Exercise:
Go to the line in the entries below that holds "permalink (48, 1516)" and repeat exactly from there through the line that holds "Getting around (958, 121)", inclusive.

Exercise data:
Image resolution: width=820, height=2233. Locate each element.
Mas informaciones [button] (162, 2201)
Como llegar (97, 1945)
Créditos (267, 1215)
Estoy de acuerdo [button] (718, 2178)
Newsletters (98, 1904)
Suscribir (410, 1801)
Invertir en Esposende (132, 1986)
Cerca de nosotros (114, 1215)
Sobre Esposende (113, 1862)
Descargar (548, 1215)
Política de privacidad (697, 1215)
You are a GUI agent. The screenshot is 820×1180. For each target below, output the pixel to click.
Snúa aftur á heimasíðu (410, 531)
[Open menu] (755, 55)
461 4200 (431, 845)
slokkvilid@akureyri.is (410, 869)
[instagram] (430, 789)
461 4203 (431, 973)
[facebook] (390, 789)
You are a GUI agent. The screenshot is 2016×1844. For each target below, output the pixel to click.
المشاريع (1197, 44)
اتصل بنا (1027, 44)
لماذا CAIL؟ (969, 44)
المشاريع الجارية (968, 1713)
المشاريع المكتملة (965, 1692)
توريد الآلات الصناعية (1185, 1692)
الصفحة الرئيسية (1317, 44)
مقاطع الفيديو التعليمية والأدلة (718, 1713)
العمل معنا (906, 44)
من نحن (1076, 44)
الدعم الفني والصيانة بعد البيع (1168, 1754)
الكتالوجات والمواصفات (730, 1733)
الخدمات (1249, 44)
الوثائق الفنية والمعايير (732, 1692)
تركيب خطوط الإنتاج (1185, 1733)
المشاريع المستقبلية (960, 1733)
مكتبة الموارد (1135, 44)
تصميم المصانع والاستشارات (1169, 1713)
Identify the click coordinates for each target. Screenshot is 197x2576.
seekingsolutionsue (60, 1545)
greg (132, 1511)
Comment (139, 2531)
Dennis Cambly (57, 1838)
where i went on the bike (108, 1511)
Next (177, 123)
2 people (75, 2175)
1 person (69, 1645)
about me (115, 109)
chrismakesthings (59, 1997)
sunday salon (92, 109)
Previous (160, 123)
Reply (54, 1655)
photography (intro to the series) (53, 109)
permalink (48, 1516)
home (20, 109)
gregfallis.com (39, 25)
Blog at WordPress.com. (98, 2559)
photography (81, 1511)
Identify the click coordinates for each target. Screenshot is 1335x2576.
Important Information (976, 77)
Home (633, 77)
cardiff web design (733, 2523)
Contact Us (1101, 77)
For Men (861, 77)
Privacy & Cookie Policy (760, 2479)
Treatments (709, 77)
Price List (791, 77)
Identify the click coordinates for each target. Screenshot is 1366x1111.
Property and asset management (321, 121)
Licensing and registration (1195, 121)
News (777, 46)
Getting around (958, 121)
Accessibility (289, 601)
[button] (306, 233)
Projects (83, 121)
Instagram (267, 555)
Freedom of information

Task answer:
permalink (48, 1516)
home (20, 109)
gregfallis.com (39, 25)
Blog at WordPress.com. (98, 2559)
photography (81, 1511)
Identify the click coordinates for each target. Screenshot is 1335x2576.
Important Information (976, 77)
Home (633, 77)
cardiff web design (733, 2523)
Contact Us (1101, 77)
For Men (861, 77)
Privacy & Cookie Policy (760, 2479)
Treatments (709, 77)
Price List (791, 77)
Identify the click coordinates for each target. Screenshot is 1366x1111.
Property and asset management (321, 121)
Licensing and registration (1195, 121)
News (777, 46)
Getting around (958, 121)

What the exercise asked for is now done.